Gerard Murphy never met his uncle Richard. But the Potomac, Maryland, native grew up hearing stories of the former journalist who enlisted in the Marines during World War II and disappeared during the Jan. 15, 1944, amphibious assault on the Pacific island of Saipan.
"This was a mystery in our family for basically my entire life," said Gerard Murphy, a lawyer. "It's bad enough to lose someone in a war. Having them missing in action is an added burden and grief to carry."
That all changed in 2015, when Gerard Murphy was contacted by Ted Darcy, an independent researcher specializing in identifying World War II-era military remains. Darcy, a retired Marine gunnery sergeant, believed he had made a match between Richard Murphy's dental records and the remains of an unidentified Saipan casualty buried in the Philippines as unknown soldier X-15.
Three years and many steps later Richard Murphy's remains are finally coming home. Darcy's efforts resulted in the military disinterring the remains in the X-15 grave and bringing them to Hawaii for genetic testing. Gerard Murphy and one of his cousins provided DNA samples — "basically we spit in a bag" — and the military was able to make a positive match.
Richard Murphy's remains are expected to arrive in late November, where they will be reburied in a cemetery in Silver Spring, Maryland, "right next to his mother," Gerard Murphy said.
A native of Washington, D.C., Richard Murphy graduated from Georgetown University and worked for several years for the Washington Evening Star, an afternoon newspaper that ceased publication in 1981. When the U.S. entered World War II, Murphy enlisted in the Marines as a combat correspondent, island hopping through the Pacific with American troops.
"He carried his M-1 rifle and his typewriter," Gerard Murphy said. "All my life we heard about Uncle Richard. Having his remains brought home feels really amazing — very spiritual."
Working from his home in Florida, Darcy was able to make the match by comparing dental records from Richard Murphy's enlistment with those of unknown soldier X-15, all supplied for a fee by the National Archives and Records Administration. Darcy said he has dealt with dozens of such cases and often ends up dealing directly with family members — sometimes with divergent reactions to news of a long-dead relative.
"Some are very, very grateful," he said. "Some don't want to be bothered."
Darcy said he has personally helped complete 15 such unknown soldier cases from World War II, a small fraction of the nearly 9,000 unknown soldier cases from that conflict.
His work frequently brings him in contact with the Defense POW/MIA Accounting Agency, or DPAA. Darcy expressed some frustration with the pace of the process on the military's end.
"It took three years for them to decide to disinter (Murphy), go get the body and ship it to Hawaii for DNA testing," Darcy said. "I've got 48 more on my desk right now. How long is it going to take to get them through those?"
Hattie Johnson, a service casualty officer for the Marine Corps, has been handling the Murphy case and said there's a renewed sense of urgency surrounding the World War II cases because "the family members of these soldiers are starting to die off."
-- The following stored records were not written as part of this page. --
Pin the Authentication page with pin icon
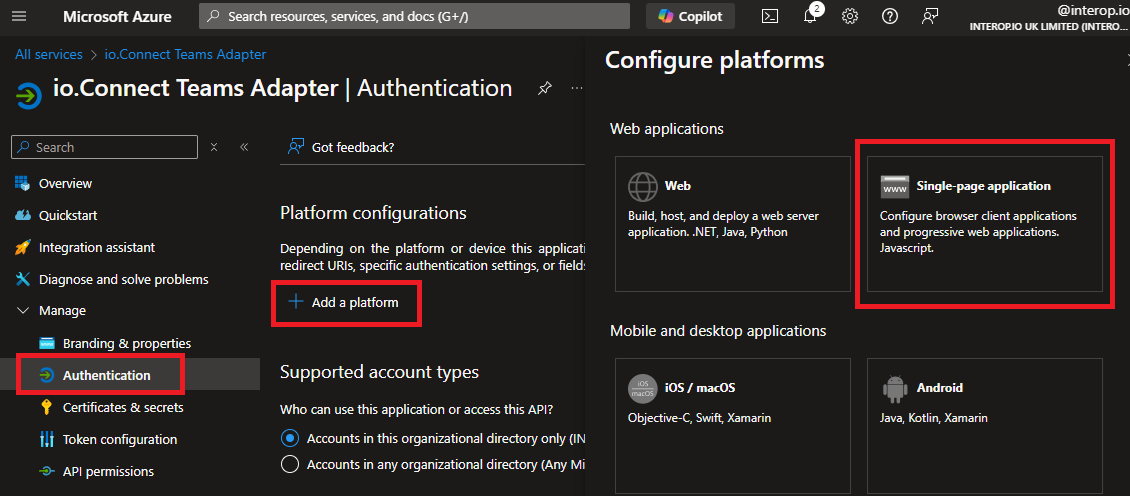544,88
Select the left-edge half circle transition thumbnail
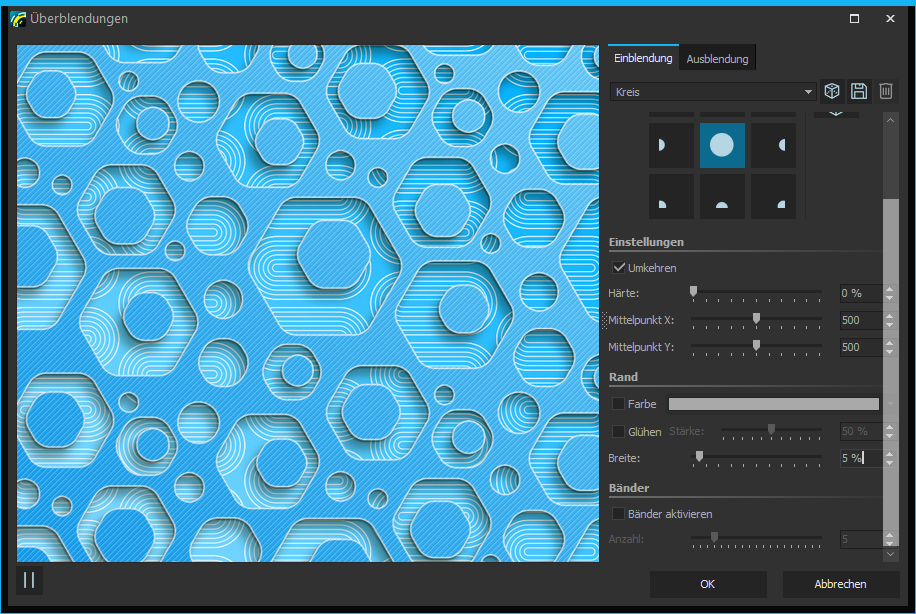916x614 pixels. (x=670, y=146)
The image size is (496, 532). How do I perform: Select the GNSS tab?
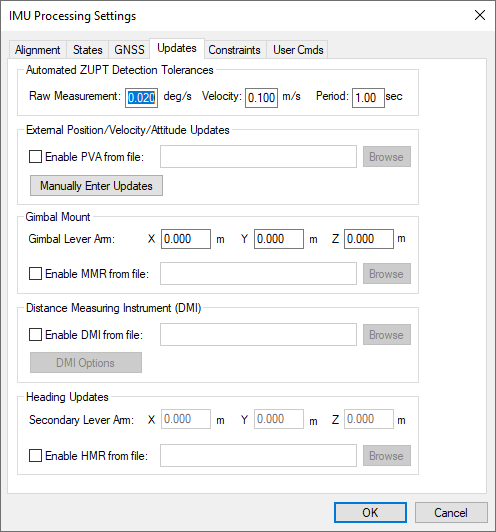[129, 50]
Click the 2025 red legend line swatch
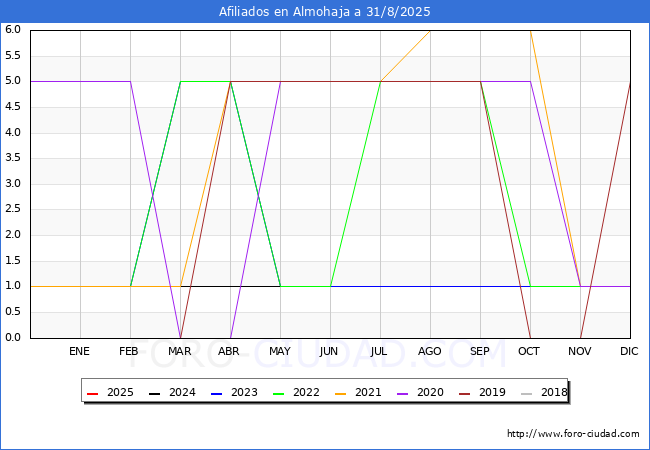The height and width of the screenshot is (450, 650). pyautogui.click(x=93, y=393)
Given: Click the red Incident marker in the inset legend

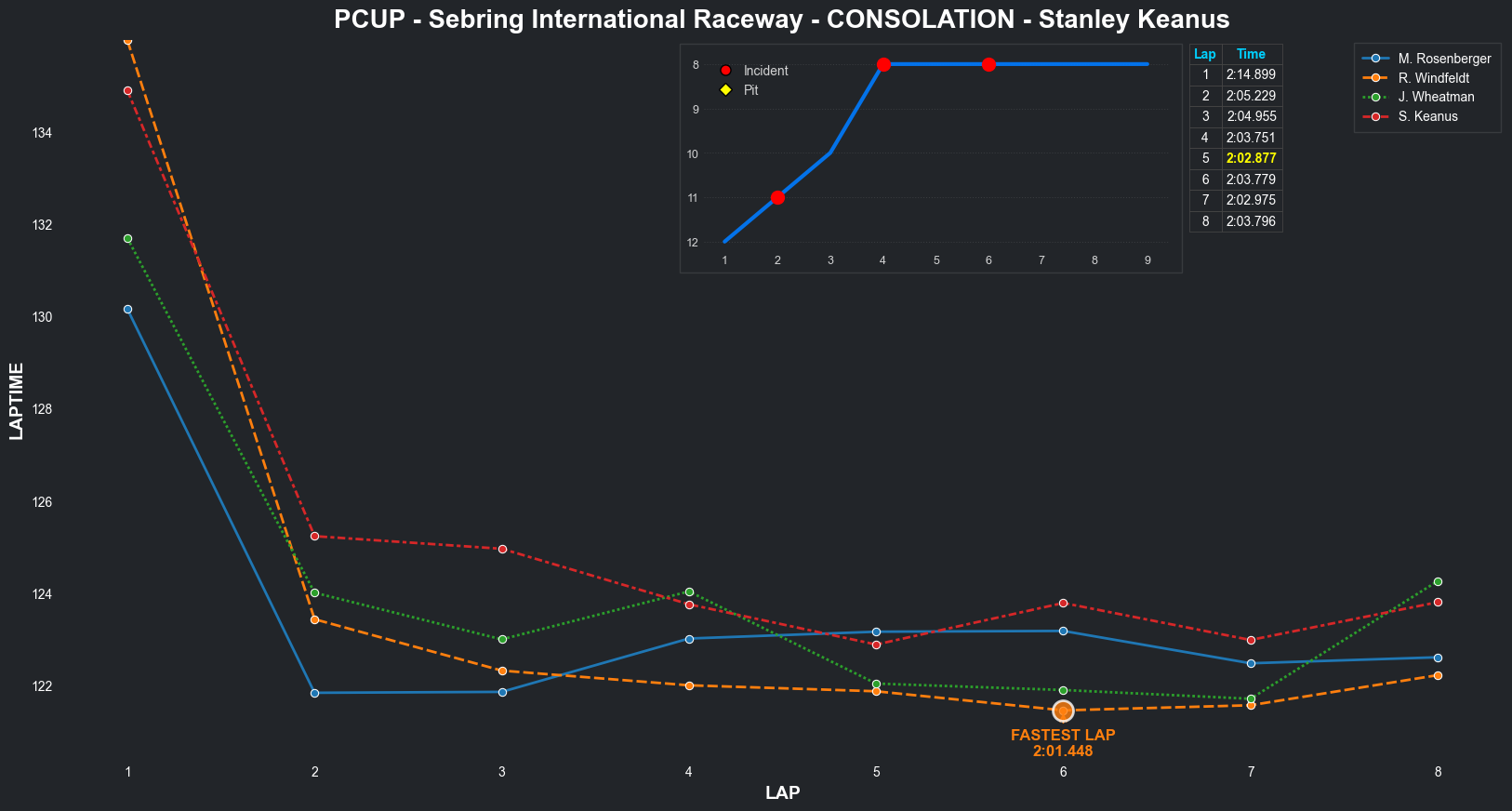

The situation is complicated by the relatively primitive nature of the medical and dental records back then, Johnson said. For example, the dental records on file for each American soldier and Marine were essentially done by hand instead of with an X-ray machine.
"Back then, the dentist would literally look into your mouth and manually fill out a chart," she said.
Still, Darcy was able to make that connection using the same records.
"The military said they tried but they couldn't figure it out," he said. "I think they're just overwhelmed."